[Opening Extracted material section]

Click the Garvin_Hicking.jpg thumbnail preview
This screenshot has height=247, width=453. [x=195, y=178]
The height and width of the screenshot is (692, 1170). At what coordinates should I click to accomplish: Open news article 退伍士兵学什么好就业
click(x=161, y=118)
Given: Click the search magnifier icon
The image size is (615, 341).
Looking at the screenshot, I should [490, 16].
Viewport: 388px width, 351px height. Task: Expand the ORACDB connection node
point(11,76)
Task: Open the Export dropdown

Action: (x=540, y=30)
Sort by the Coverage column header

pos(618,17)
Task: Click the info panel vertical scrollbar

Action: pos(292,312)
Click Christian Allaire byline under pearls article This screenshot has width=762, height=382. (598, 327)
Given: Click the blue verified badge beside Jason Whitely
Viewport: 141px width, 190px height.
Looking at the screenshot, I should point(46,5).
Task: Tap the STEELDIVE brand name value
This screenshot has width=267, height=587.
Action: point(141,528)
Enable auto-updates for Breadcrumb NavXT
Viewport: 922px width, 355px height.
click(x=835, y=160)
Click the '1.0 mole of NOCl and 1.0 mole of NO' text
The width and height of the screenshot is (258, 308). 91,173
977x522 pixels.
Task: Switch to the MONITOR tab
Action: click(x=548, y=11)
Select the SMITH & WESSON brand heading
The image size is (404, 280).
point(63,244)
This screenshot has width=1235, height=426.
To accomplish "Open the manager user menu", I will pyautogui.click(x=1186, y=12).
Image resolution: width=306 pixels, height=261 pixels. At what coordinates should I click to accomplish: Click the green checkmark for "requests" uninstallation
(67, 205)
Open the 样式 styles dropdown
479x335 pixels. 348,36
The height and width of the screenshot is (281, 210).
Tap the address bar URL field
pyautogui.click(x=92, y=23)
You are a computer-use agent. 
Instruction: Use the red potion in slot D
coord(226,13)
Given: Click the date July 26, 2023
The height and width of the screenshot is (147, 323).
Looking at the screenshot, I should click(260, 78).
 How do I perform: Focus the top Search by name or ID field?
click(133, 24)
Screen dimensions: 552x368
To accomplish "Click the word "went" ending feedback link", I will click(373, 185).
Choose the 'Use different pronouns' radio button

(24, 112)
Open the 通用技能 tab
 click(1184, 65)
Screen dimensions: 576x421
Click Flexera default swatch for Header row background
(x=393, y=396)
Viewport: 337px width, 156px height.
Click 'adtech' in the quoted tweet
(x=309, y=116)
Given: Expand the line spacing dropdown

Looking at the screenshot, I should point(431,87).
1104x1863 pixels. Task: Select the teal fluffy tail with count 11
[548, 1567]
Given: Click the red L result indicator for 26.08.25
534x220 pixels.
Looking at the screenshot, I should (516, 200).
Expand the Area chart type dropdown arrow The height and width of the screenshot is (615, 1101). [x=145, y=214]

[Closing Extracted material section]

_Exercise objective_
Copy the listing word for word.

_Problem solution_
Click the Garvin_Hicking.jpg thumbnail preview
This screenshot has height=247, width=453. [x=195, y=178]
The height and width of the screenshot is (692, 1170). At what coordinates should I click to accomplish: Open news article 退伍士兵学什么好就业
click(x=161, y=118)
Given: Click the search magnifier icon
The image size is (615, 341).
Looking at the screenshot, I should [490, 16].
Viewport: 388px width, 351px height. Task: Expand the ORACDB connection node
point(11,76)
Task: Open the Export dropdown

Action: (x=540, y=30)
Sort by the Coverage column header

pos(618,17)
Task: Click the info panel vertical scrollbar

Action: pos(292,312)
Click Christian Allaire byline under pearls article This screenshot has width=762, height=382. (598, 327)
Given: Click the blue verified badge beside Jason Whitely
Viewport: 141px width, 190px height.
Looking at the screenshot, I should point(46,5).
Task: Tap the STEELDIVE brand name value
This screenshot has width=267, height=587.
Action: point(141,528)
Enable auto-updates for Breadcrumb NavXT
Viewport: 922px width, 355px height.
click(x=835, y=160)
Click the '1.0 mole of NOCl and 1.0 mole of NO' text
The width and height of the screenshot is (258, 308). 91,173
977x522 pixels.
Task: Switch to the MONITOR tab
Action: click(x=548, y=11)
Select the SMITH & WESSON brand heading
The image size is (404, 280).
point(63,244)
This screenshot has width=1235, height=426.
To accomplish "Open the manager user menu", I will pyautogui.click(x=1186, y=12).
Image resolution: width=306 pixels, height=261 pixels. At what coordinates should I click to accomplish: Click the green checkmark for "requests" uninstallation
(67, 205)
Open the 样式 styles dropdown
479x335 pixels. 348,36
The height and width of the screenshot is (281, 210).
Tap the address bar URL field
pyautogui.click(x=92, y=23)
You are a computer-use agent. 
Instruction: Use the red potion in slot D
coord(226,13)
Given: Click the date July 26, 2023
The height and width of the screenshot is (147, 323).
Looking at the screenshot, I should click(260, 78).
 How do I perform: Focus the top Search by name or ID field?
click(133, 24)
Screen dimensions: 552x368
To accomplish "Click the word "went" ending feedback link", I will click(373, 185).
Choose the 'Use different pronouns' radio button

(24, 112)
Open the 通用技能 tab
 click(1184, 65)
Screen dimensions: 576x421
Click Flexera default swatch for Header row background
(x=393, y=396)
Viewport: 337px width, 156px height.
Click 'adtech' in the quoted tweet
(x=309, y=116)
Given: Expand the line spacing dropdown

Looking at the screenshot, I should point(431,87).
1104x1863 pixels. Task: Select the teal fluffy tail with count 11
[548, 1567]
Given: Click the red L result indicator for 26.08.25
534x220 pixels.
Looking at the screenshot, I should (516, 200).
Expand the Area chart type dropdown arrow The height and width of the screenshot is (615, 1101). [x=145, y=214]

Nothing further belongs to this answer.